First, the court considered whether a computer forum (or "bulletin board") can be reasonably considered an extension of the workplace such that Continental Airlines would be liable for any harassment that occurred in that extension. Much of the reasoning centered around the idea of whether the bulletin board was an integral part of the workplace much like a physical wood-and-cork bulletin board in a company break-room would be. Moreover, an analogy to harassment that occurs physically outside the workplace (such as at a bar frequented by workers of the company) was used to justify how the bulletin board on the Internet could similarly create a hostile environment for employees even if it was not strictly within the company's literal jurisdiction.

===Personal Jurisdiction===

Second, the court considered whether employees of the airline could be reasonably subject to the personal jurisdiction of the State of New Jersey even though employees would view and publish messages from disparate locations across the country.
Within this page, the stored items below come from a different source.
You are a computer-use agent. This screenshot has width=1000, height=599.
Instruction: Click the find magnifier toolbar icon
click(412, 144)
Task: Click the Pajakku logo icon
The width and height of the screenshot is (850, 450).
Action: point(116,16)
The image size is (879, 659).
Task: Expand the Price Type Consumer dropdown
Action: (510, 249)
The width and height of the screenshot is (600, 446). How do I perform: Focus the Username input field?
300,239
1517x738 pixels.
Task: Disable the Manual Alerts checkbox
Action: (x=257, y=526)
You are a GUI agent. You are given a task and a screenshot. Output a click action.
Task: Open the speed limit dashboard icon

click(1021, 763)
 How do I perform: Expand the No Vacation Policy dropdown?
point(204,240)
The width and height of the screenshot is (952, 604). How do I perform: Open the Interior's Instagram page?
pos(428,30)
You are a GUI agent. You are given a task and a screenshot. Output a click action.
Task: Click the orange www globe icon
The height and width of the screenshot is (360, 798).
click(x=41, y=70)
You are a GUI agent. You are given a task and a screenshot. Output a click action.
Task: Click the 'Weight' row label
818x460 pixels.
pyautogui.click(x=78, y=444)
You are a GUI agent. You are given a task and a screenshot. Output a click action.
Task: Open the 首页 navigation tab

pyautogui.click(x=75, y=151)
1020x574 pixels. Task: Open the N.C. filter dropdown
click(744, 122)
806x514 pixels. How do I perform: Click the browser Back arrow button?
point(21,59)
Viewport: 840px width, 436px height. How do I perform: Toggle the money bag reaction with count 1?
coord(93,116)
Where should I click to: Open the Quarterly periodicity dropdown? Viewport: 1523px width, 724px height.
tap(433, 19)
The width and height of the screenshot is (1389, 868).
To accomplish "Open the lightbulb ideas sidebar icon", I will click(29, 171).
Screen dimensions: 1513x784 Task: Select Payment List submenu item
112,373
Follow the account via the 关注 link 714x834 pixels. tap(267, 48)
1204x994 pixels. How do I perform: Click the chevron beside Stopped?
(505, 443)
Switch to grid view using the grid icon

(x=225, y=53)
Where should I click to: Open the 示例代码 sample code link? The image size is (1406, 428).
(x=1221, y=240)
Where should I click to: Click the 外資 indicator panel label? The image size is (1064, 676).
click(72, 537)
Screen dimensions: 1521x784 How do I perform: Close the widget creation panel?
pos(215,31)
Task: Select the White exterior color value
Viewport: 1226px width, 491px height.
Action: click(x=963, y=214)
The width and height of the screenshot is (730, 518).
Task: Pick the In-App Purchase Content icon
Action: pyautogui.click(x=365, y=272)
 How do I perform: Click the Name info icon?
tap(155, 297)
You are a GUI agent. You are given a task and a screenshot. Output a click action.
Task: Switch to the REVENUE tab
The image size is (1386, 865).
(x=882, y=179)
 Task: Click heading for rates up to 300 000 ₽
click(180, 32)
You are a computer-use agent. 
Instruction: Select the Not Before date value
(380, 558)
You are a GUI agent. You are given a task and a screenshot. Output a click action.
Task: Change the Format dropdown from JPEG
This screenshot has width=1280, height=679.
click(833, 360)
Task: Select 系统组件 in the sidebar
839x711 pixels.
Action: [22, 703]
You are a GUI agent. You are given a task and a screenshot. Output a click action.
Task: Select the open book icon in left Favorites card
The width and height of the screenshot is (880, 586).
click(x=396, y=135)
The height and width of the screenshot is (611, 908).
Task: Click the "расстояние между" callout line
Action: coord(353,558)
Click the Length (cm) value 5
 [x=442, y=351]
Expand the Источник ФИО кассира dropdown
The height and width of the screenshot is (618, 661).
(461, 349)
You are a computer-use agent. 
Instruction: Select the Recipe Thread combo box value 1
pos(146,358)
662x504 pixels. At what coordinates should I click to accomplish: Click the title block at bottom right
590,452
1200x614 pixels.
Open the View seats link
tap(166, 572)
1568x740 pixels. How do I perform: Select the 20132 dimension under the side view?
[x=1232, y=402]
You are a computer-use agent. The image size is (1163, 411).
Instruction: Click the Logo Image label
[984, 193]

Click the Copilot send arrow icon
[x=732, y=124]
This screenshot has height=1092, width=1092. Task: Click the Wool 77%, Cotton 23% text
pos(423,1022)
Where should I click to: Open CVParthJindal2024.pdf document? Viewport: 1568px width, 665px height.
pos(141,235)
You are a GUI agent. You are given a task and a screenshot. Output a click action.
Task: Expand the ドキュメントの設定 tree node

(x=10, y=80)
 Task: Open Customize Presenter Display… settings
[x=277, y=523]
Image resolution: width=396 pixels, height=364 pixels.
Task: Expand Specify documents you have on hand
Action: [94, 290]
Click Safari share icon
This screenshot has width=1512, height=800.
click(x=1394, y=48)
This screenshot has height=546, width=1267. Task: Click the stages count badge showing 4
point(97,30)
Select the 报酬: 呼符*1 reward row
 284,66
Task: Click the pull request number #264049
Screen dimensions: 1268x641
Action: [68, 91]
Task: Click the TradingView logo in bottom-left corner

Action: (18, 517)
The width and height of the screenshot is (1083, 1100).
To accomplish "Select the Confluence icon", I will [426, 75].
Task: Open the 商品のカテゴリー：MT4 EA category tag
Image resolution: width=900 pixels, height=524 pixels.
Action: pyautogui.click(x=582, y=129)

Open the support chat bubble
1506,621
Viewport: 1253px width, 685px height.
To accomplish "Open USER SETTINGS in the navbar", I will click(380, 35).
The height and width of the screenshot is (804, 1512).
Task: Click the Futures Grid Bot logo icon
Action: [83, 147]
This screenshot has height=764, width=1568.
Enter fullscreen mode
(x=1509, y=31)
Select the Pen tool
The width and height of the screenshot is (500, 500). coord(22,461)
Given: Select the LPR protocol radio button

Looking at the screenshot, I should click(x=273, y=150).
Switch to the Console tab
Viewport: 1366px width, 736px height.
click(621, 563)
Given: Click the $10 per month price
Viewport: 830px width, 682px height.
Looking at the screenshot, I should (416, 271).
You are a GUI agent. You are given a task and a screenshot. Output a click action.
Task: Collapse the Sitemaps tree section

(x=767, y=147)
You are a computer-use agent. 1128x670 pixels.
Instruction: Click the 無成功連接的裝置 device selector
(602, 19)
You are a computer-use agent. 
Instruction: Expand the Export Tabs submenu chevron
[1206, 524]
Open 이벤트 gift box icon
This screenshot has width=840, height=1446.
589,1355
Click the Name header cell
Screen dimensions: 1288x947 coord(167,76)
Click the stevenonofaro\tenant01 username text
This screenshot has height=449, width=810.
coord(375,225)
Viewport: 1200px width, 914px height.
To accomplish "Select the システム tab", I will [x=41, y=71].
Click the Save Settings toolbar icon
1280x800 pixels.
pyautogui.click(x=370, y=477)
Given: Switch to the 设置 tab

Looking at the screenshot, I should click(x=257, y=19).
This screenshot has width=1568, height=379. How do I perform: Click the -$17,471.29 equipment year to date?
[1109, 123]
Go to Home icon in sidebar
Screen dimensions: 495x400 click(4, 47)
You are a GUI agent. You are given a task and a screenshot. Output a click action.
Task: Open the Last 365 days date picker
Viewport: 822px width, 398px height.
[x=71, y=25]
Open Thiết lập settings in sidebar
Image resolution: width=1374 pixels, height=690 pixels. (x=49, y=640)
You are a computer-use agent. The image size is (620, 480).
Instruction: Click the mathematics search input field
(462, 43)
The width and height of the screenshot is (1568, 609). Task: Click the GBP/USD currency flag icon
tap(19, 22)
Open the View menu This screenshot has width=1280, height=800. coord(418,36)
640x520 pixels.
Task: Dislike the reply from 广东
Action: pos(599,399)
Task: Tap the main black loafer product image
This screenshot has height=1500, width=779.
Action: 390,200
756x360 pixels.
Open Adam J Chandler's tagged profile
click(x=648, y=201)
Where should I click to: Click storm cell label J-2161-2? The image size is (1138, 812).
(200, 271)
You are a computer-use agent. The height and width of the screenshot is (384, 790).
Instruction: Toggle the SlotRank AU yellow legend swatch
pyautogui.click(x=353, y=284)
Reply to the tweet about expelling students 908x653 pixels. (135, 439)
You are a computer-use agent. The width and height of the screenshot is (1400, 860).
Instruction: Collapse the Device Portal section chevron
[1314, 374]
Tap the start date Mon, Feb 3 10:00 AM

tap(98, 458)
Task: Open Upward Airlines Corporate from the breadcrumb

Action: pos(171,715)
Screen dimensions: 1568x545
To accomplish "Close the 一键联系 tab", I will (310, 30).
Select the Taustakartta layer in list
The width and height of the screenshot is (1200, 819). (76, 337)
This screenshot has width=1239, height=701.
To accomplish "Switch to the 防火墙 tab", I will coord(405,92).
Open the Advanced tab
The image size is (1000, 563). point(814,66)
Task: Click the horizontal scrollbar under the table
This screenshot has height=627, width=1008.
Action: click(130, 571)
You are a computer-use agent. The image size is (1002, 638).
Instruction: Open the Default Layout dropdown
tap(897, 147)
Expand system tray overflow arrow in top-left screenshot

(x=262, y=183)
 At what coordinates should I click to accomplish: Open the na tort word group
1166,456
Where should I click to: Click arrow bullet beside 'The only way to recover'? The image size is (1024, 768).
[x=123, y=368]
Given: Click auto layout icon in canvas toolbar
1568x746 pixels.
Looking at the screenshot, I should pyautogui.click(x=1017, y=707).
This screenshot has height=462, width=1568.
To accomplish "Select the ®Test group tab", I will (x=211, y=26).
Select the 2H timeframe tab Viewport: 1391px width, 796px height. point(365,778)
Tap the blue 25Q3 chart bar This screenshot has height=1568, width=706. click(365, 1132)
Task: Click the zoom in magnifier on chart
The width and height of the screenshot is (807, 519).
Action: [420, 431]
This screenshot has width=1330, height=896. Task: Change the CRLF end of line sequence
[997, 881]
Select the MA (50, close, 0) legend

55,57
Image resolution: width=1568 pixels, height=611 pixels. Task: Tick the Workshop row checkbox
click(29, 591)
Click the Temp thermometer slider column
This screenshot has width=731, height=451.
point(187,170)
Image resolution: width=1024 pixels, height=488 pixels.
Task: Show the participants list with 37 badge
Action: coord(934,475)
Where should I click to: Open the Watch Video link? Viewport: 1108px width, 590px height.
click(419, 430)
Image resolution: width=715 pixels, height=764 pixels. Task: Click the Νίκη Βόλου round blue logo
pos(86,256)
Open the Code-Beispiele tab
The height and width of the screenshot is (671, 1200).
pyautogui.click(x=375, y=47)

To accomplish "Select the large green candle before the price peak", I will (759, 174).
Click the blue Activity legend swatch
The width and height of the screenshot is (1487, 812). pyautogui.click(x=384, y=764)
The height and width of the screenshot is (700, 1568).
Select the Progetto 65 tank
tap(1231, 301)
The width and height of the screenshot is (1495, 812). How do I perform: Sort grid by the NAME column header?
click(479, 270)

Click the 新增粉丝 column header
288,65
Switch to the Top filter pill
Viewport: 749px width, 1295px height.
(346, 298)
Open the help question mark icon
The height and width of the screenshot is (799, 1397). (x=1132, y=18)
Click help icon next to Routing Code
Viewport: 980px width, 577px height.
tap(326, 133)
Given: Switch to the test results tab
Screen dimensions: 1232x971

The court reasoned that because Blakey was based out of the Newark hub of Continental Airlines, most of the distress occurred within New Jersey's jurisdiction, in spite of people's ability to access the bulletin board anywhere and Blakeley, herself, flying all over the country regularly.

==Implications==

This is the first case to set a clear precedent for how courts must deal with harassment in cyberspace.
It clearly illustrates that the potential for employer liability existed even in the context of unmonitored blogging, and this can certainly be extended to other types of liability in other online harassment situations.
Further, it demonstrates that employer liability extends beyond even employer-provided blogs as long as they are considered sufficiently integral to the workplace (since technically a third party operated the bulletin board in this case).
With that said, the court acknowledged that clear privacy concerns arise from such ruling. The court's decision emphasizes that the intent is not to make companies monitor all employee communications, but rather to make clear that companies must take all necessary steps to stop harassment if the company has reason to believe it is occurring, whether it is online or in person.